At five o'clock we were at Boom again, and our friend the Anglo-Norwegian was shaking us by the hand. His eyes sparkled with delight at the renewal of our acquaintance; and promising us the best of sport, he led us towards the cottage in which we had lodged on our first visit. The peasant, our landlord, came forth to the cottage door, pipe in hand, to salute us; while his wife gazed at us through a small window; and, when she caught our glance, smiled, with a sunnier language on her face than she could have uttered with her tongue, the sincerity of her joy to see us once more. I felt as if I had been a long time a wanderer, and had returned home. The three beds in the cottage were ordered to be got ready for us, and a lodging in a neighbouring farm-house was secured for the four men who had rowed the gig.

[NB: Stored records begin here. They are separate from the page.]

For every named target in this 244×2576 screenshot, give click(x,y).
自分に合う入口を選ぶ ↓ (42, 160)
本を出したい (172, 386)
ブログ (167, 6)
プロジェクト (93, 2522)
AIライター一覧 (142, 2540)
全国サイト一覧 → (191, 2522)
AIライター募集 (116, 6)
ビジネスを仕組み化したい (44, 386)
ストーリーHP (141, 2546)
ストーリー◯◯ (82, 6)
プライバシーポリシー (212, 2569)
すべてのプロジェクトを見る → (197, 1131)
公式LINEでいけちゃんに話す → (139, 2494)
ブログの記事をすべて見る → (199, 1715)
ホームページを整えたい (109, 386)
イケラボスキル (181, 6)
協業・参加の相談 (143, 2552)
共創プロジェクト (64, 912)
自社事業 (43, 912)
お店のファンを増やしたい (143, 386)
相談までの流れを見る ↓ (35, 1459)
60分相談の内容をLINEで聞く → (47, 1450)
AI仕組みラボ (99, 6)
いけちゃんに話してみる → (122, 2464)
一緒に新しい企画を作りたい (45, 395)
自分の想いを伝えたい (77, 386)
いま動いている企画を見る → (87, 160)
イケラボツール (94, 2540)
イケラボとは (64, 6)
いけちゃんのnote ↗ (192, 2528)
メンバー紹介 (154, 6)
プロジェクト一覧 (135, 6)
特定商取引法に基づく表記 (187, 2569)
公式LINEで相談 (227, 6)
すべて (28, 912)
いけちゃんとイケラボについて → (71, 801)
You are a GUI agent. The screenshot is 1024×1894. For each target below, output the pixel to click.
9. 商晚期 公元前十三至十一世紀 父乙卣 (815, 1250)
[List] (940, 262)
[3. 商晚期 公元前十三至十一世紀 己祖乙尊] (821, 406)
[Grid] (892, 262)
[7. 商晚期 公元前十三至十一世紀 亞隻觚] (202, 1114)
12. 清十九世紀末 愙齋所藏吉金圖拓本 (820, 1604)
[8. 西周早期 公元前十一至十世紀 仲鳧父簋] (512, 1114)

The fish did not take the fly willingly, for only one or two were caught between R—— and P——; but the amazing number of salmon that kept leaping out of the water, during the whole afternoon, bade us not despair of being more prosperous on the morrow. The Toptdal River is the property of a celebrated merchant resident at Christiansand, and he derives a considerable income from the sale of fish caught in it. It is one of the most famous salmon streams in the south of Norway; and its celebrity may in some way be tested when I state, that, two and three hundred salmon have been taken in the nets in the course of one day at Boom, and the same quantity has been continued through several successive days. Great numbers are still caught, but not in such multitudes as formerly; and the diminution is ascribed to the circumstance of no law existing in Norway to protect, or rather, preserve the salmon at certain seasons; and poaching has been, of late years, so extensive, that unless the Government take a little more care of a fish that has become almost a staple commodity of the country, and arrest the nefarious system at present without bounds, the extinction of salmon in the southern rivers of Norway must be immediate and complete. Indeed, we visited some places which a few years ago were famous for the beauty, size, and multiplicity of their salmon; but we were told on our arrival, that, not a fish was now to be caught or seen, from the mouths to the sources of these rivers.
Early in the morning, by daylight, I heard R—— and P—— pulling on their jack-boots, and winding and unwinding their tackle. The clicking noise of their reels awoke me.